Am tempted myself - but thought Rex was encouraging pointing the spray across the back of the tank (co2 revelations thread)


----------



## Matak (Aug 10, 2005)

I think that what hole diameter you choose depends on what kind of water flow you want in your tank... more, larger holes will make a very gentle flow, but not create much circulation, whereas less, smaller holes will create a stronger flow (and turbulence) and more circulation. If it were me, I would be tempted to go with say, five holes, the bottom hole being 3/16", gradually getting smaller until you get to a 1/8" hole at the top. You could also go with five 3/16" holes, but the first three holes would be spaced closer together, and the upper holes spaced further apart. This would help to clear debris of the bottom of the tank, and would still provide some circulation at the upper level. Just my opinion though.


----------



## milalic (Aug 25, 2005)

What are the advantages of a vertical spray bar vs an horizontal one?


----------



## Matak (Aug 10, 2005)

milalic said:


> What are the advantages of a vertical spray bar vs an horizontal one?


If your spraybar is aimed right, you can create a gentle whirlpool in your tank, insuring that nutrients are distributed evenly and waste reaches the filter intake more effectively.


----------



## jgc (Jul 6, 2005)

less surface movement, therefore (potentially) less co2 outgassing (err but with related night time o2 issues I guess)


----------



## Buck (Oct 13, 2002)

How you place your spray bar is dependant on your tank size, how its planted , etc.
There is no wrong way or right way to do it, you do it by the demands of the tank. :wink: 

Dont forget, the hole size in the tube also depends on the size of the filter (gph)...


----------



## jart (Jan 17, 2003)

I find if I angle my horizontally mounted spray bar such that there is little surface turbulence I get a lot of surface scum rather quickly.


----------



## BSS (Sep 24, 2004)

I recently switched from horizontal, bottom located spray bar to vertically oriented. My "original", horizontal spray bar was much longer and all the holes were 1/8". It seemed to create a nice gentle flow. I couldn't see any dead spots in the tank (noted by accumulation of debris), but I also couldn't really tell you what the circulation pattern was. Depending on the upward angle I set the spray bar, I could get or remove surface scum.

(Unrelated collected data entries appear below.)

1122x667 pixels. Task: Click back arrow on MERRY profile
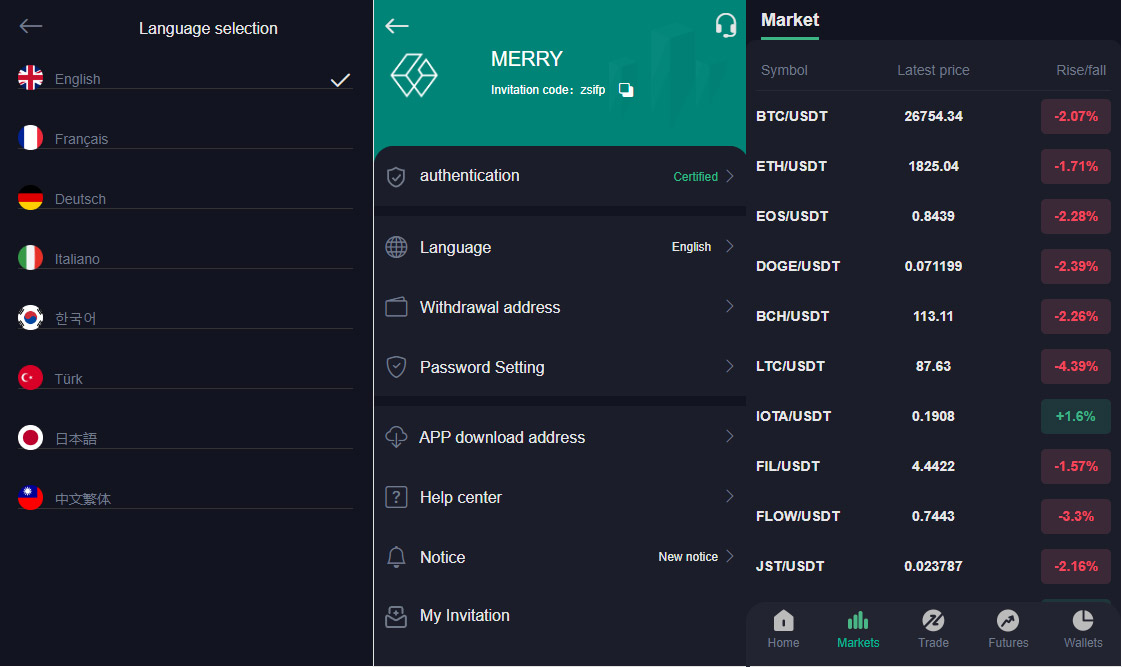[397, 26]
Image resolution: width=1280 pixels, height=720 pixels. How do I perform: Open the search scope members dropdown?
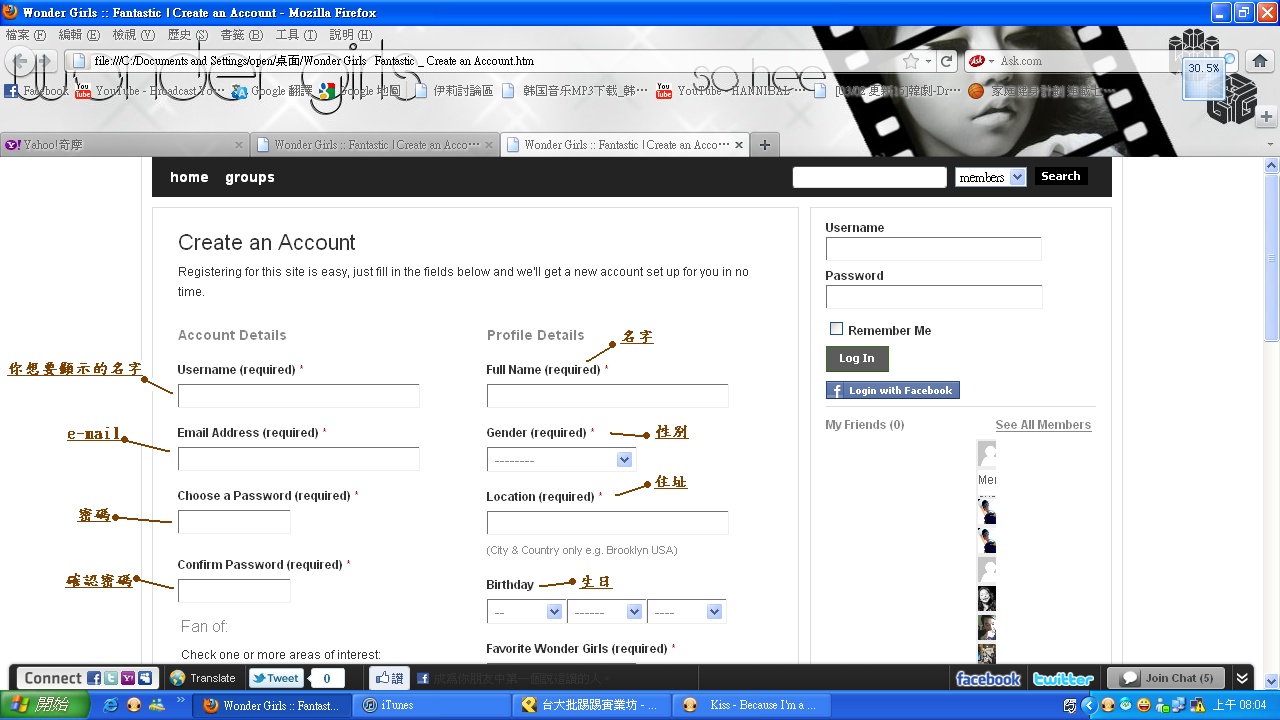pos(990,177)
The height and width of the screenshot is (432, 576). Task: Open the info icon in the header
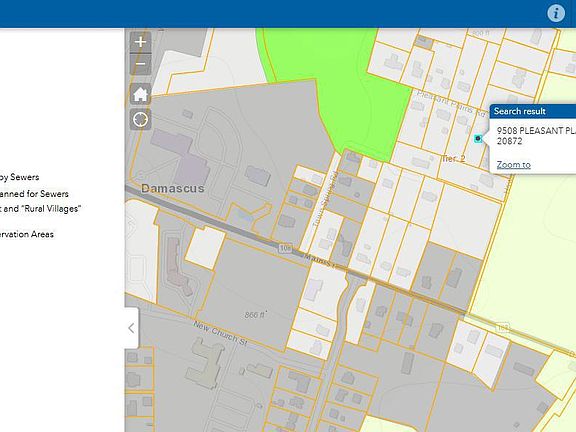[556, 13]
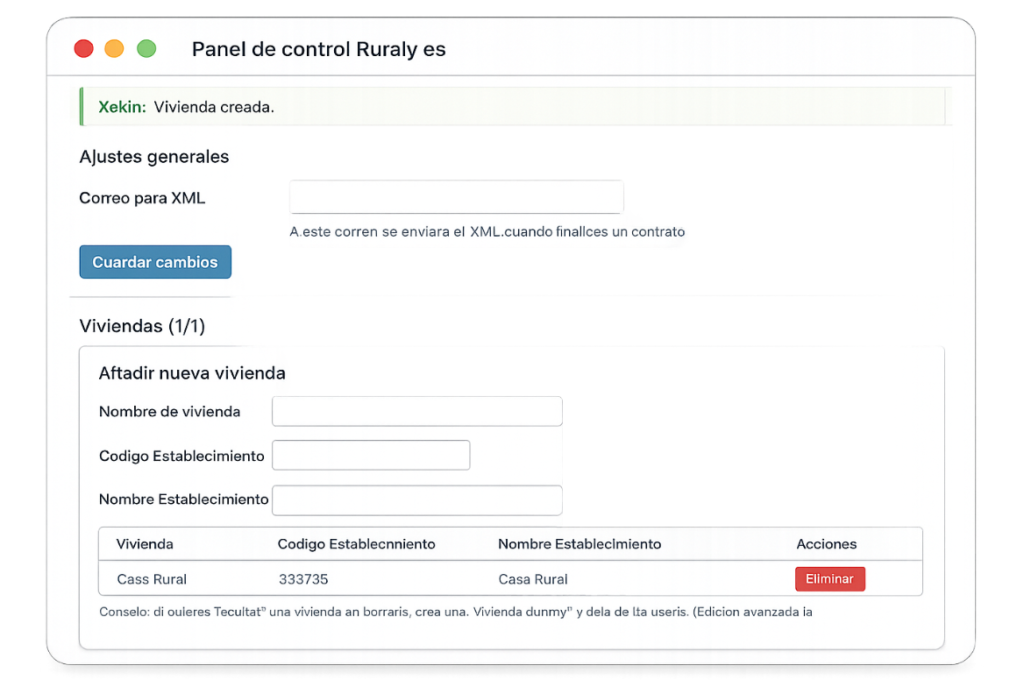This screenshot has width=1024, height=680.
Task: Click the Vivienda creada success banner
Action: point(512,107)
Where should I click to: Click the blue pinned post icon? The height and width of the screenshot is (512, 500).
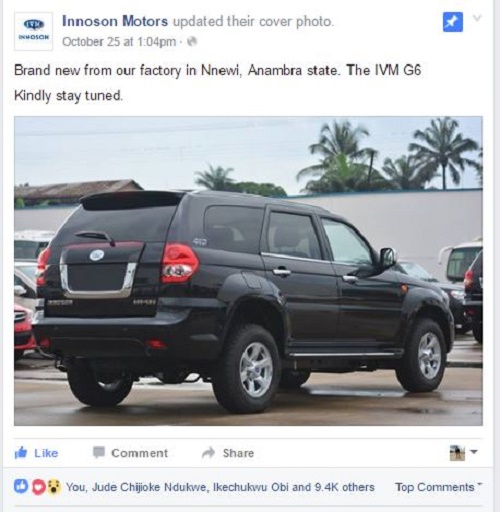pos(453,22)
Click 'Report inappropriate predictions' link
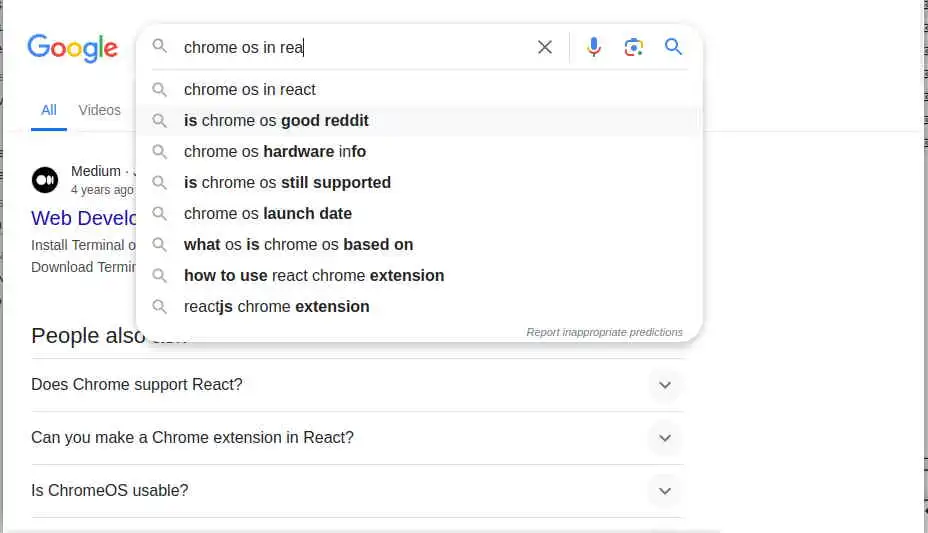928x533 pixels. pyautogui.click(x=604, y=332)
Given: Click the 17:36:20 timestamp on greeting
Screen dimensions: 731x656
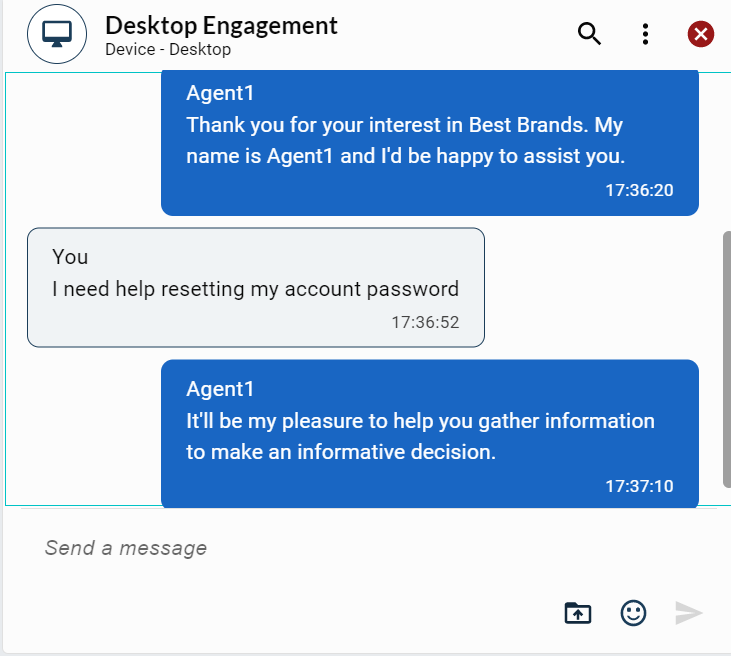Looking at the screenshot, I should pos(639,189).
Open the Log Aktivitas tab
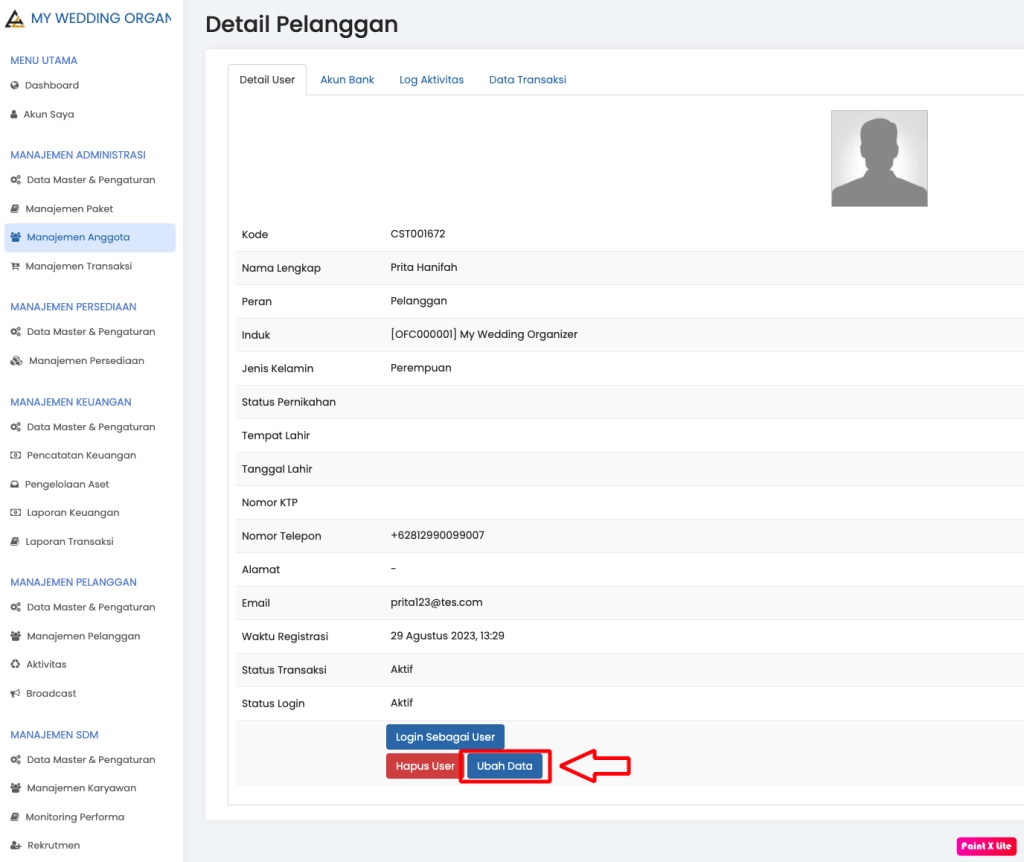 pyautogui.click(x=431, y=80)

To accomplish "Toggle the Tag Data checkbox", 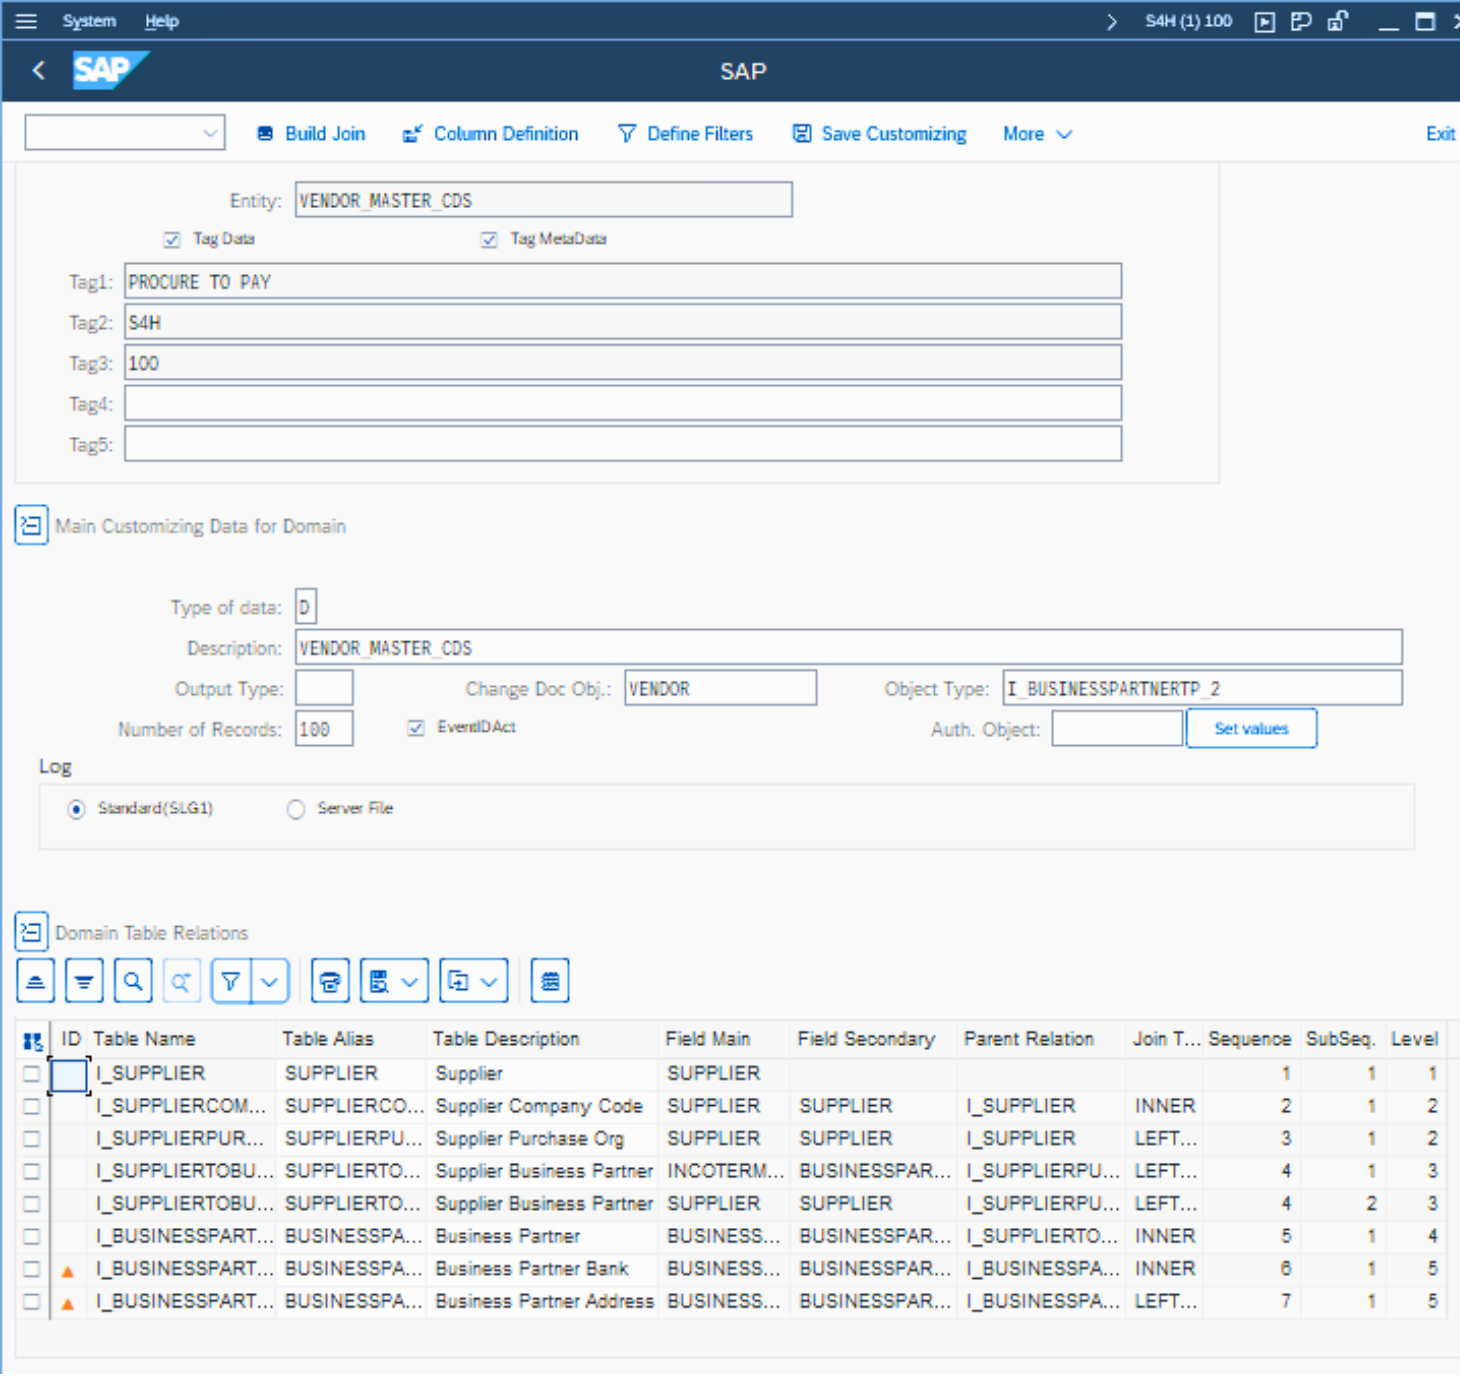I will 172,239.
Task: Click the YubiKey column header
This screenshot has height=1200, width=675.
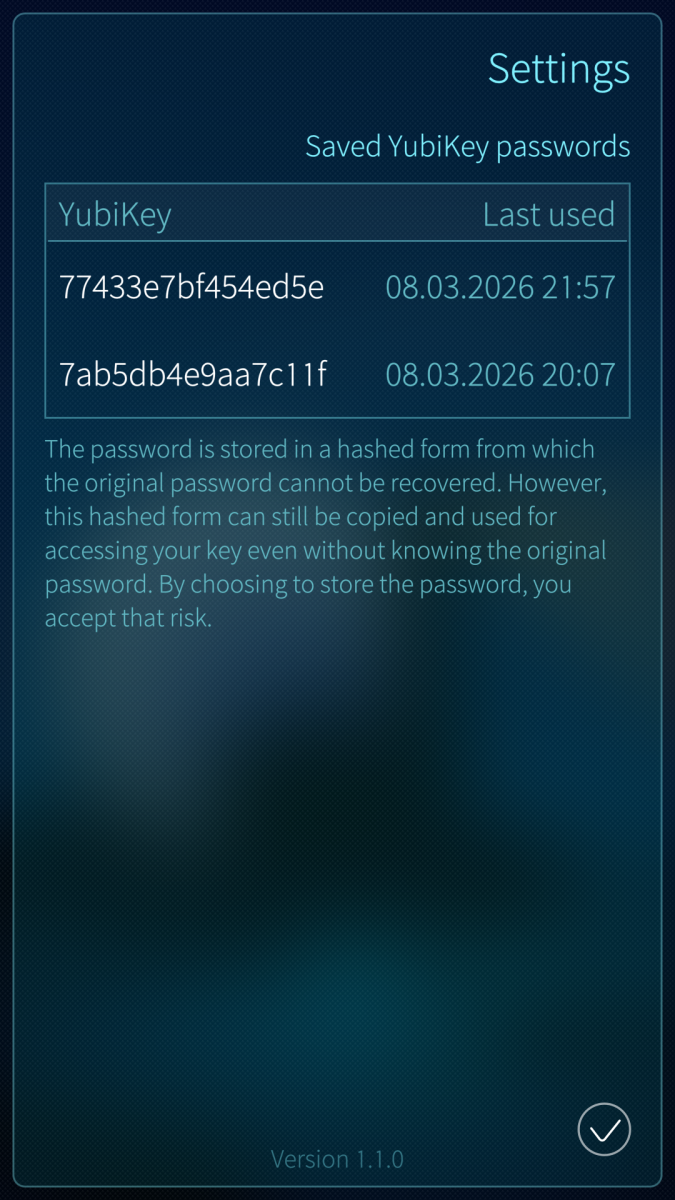Action: (115, 215)
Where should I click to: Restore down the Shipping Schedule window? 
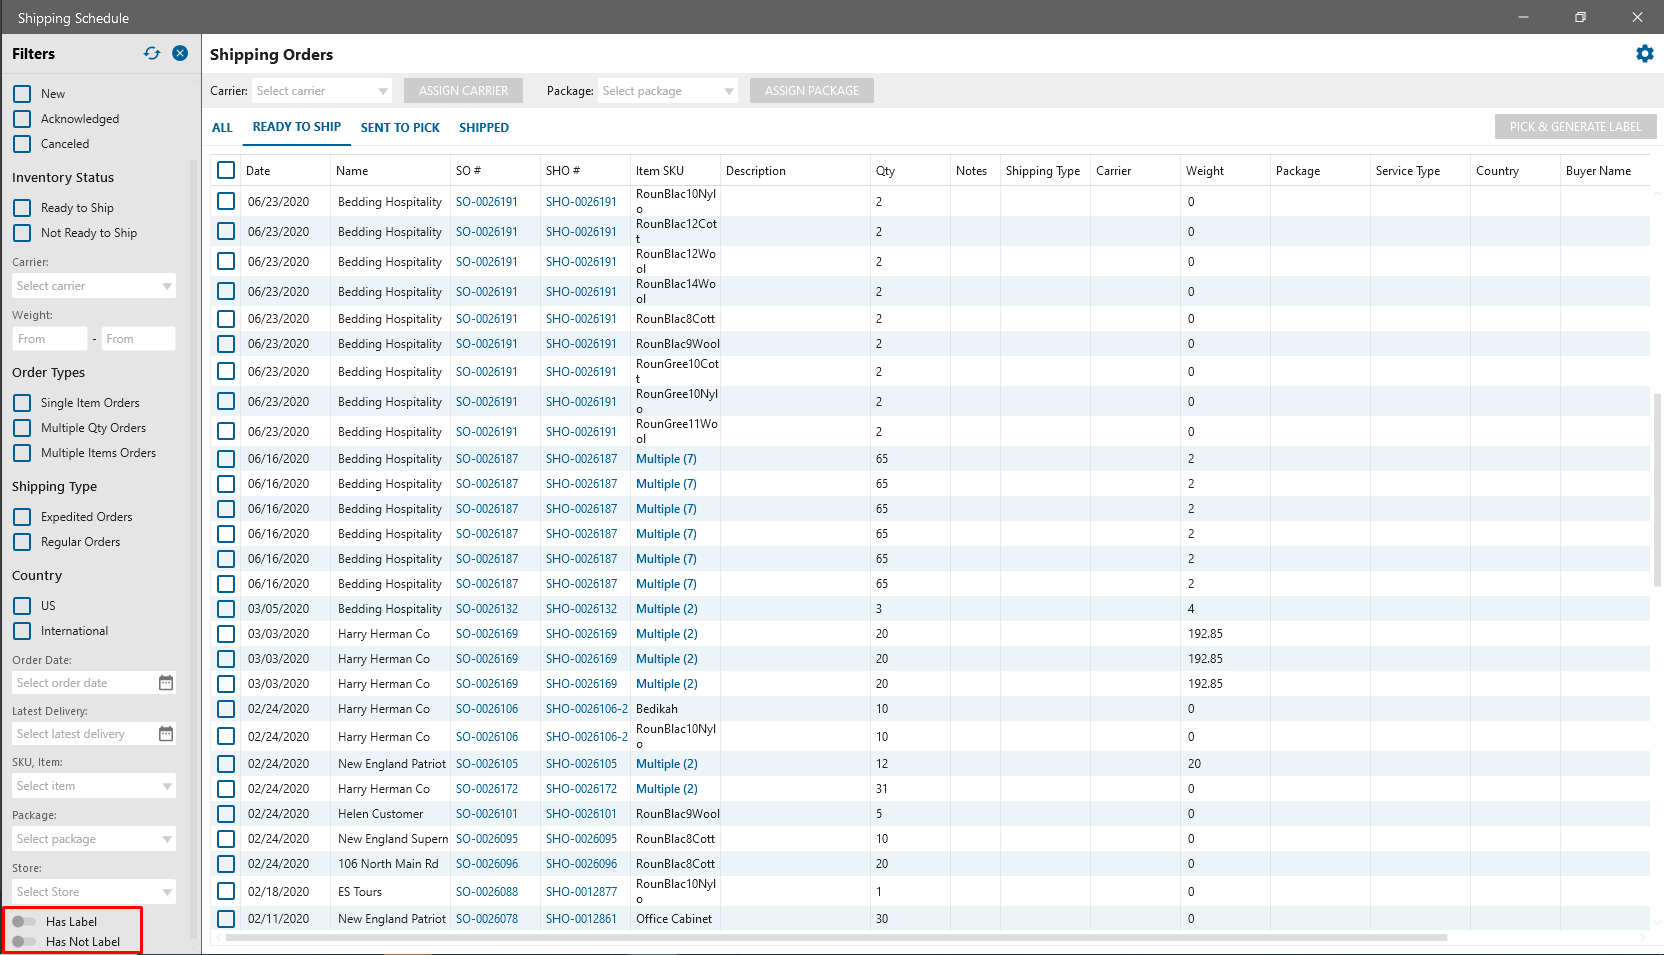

When I switched to vertical (*and* removed the DIY external reactor), I set it up in the back left corner of my tank, right next to the intake, pointing into the back glass. The flow was much more definite...clock-wise around the tank! But, I could also detect a faint whistling from the filter. The next day, it hit me that the reduced number of spraybar holes might need enlarging. As it is *much* easier to increase the size, I went up once 'notch' first...I think they're measured in 1/64" increments. There was still a humming. So, I went up a second notch, and things quited down. I've only been using it for about a month, and as I have the spray bar pointed somewhat downward, I'm still getting a small amount of surface scum. But, I think I'm gonna like it.

Two benefits (in my mind) that I noted right off. First, it was cool to see many of tetras and rasboras "playing" in the new vertical stream. They seemed to enjoy swimming against the new flow. Second, many of my cories and bottom-dwellers saught out the "least" movement in the tank. Previously, this was under my horizontal spraybar along the back of the tank. Guess where it is now?!? Right in the middle of the tank! So, I get to see many of my cories much more easily than before.


----------



## tazcrash69 (Sep 27, 2005)

Do you think the fish mind living in an eternal swirley? :wink:


----------



## Matak (Aug 10, 2005)

If they don't, they will find the 'dead' spots, like behind driftwood, rocks & densly planted areas.


----------



## Wasserpest (Jun 12, 2003)

Really depends on the fish. You won't find Gouramies in a fast running mountain stream, nor Otos in a lake. But generally, there will be different areas of flow in your tank pleasing the majority of fish.


----------